As it turns out, I also tend to meet a lot of people with a dysfunctional relationship with peace. It’s often the same people and the same reason, just reverse. As anger is vilified as a “bad” emotion, peace is deified. In almost every case when I ask a person who is angry about being angry what he or she would rather be experiencing, the answer is peace. I find myself wondering what peace means to people.
Have you ever seen a manatee? Manatees are commonly referred to as the most peaceful animals on out planet. Despite what could be seen as a hideous appearance, their slow, tolerant, peaceful presence is astoundingly beautiful. The spirit of the manatee is so calming that just thinking of a group of them, buoyantly negotiating green blue waters can slow my breathing, lower my blood pressure, and invite a spirit of peace in me.
That level of peace feels, at first, so calming it’s hard to imagine being offended by it. But I am. You see, the manatee, as the ultimate pacifist, lacks the capacity for passionate anger, to become overwhelmed with rage. There are no territorial rages. An orphaned baby manatee will find another cow to nurse on. A mother seeing her child threatened will make no move to protect it. The manatee slogs on despite speedboats ripping into flesh, separating families. Manatee, in fact, are solitary creatures. When seen in a “herd” it’s more of a coincidence than a connection. This level of peace is passivity.

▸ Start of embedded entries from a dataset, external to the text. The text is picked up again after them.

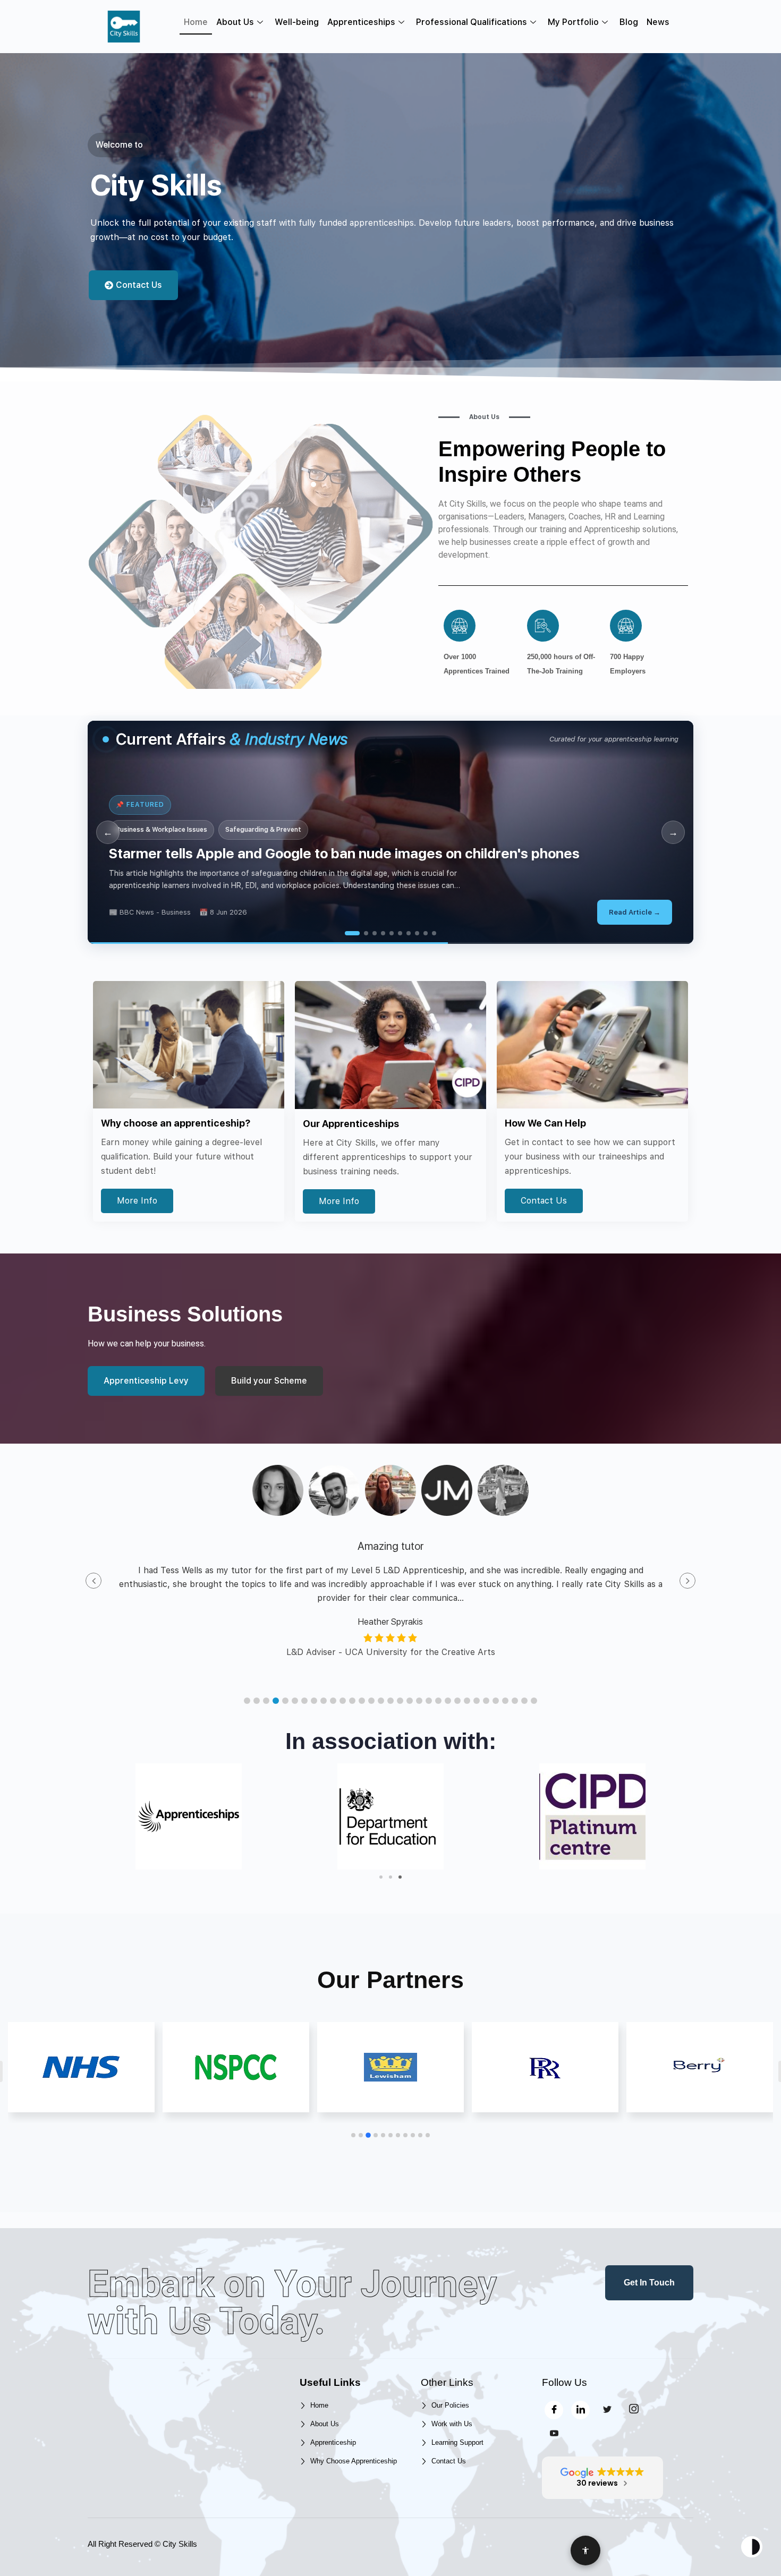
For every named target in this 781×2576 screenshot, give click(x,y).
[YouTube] (554, 2434)
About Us (235, 22)
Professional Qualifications (471, 22)
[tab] (347, 933)
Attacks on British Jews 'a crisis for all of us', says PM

As humans, we enjoy a capacity for a broad range of emotions. The tendency to vilify a certain class of emotions and assess another as the target perpetual state denies us access to appreciate that glorious range that makes us so powerful. Sure, anger and rage can lead to violence and fear and hate (which leads to the dark side, blah blah blah). But anger is a deeply connecting force. It connects us to people, to passion and to a mission. Anger can mobilize into positive action. Anger directs our attention to the boarders of our values, highlighting boundaries, the line that must not be crossed. We get angry when someone violates those boundaries, whether it’s the perception of a global injustice (famine or civil rights violations), or a personal attack (cutting me off on the highway), we are wired to feel anger to mobilize the body to protect. The dysfunction isn’t in the experience of anger, it’s in the lack of appreciation for the message anger is telling us. If instead of judging ourselves as “out of control” because anger showed up, perhaps we take the opportunity to notice the anger and get curious about its message and through this we gain control of our actions and determine what steps need to be taken to right the wrong.

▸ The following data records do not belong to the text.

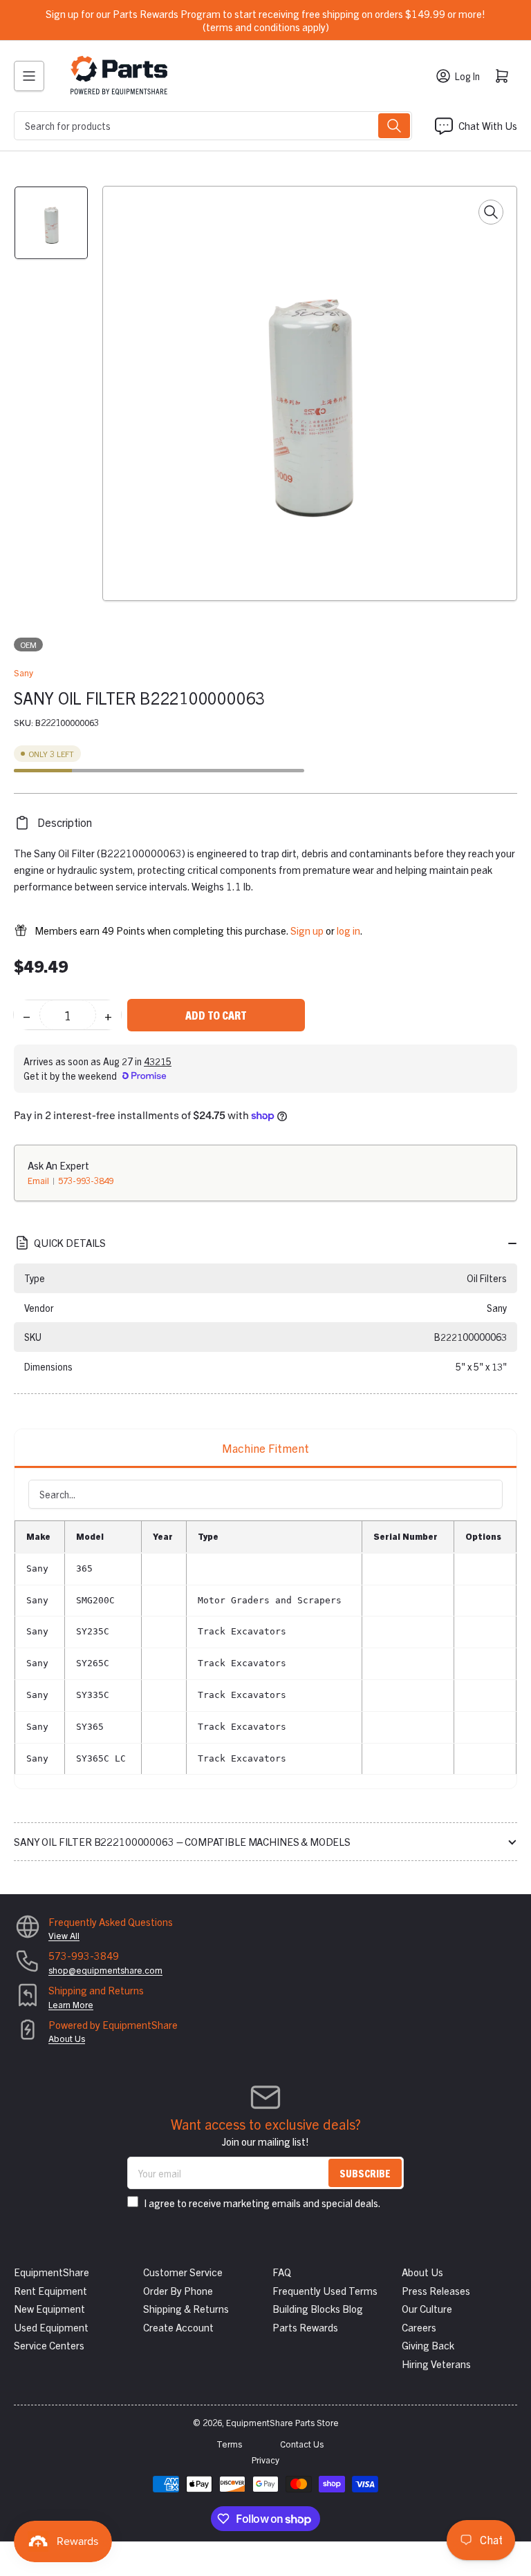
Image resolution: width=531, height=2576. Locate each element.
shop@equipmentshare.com (105, 1970)
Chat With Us (487, 125)
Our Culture (427, 2308)
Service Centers (49, 2344)
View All (64, 1935)
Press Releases (436, 2290)
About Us (66, 2038)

Take some time to reflect on the emotions you experience. Sit quietly and allow yourself to reflect upon your day, conversations you have had. Let it play like a movie. Notice what may have triggered you to experience joy and gratitude as well as anger or frustration. Take note of your emotional experience of the day without judging or assessing what they are, but just noticing that they have come to visit. What emotion is continuing to live in you? Where do you feel it in your body? Let it steep and listen to what messages it may be bringing to you. What learnings does it have to offer? Take some time to journal about the emotion, the lesson, and the actions (if any) you feel inspired to take.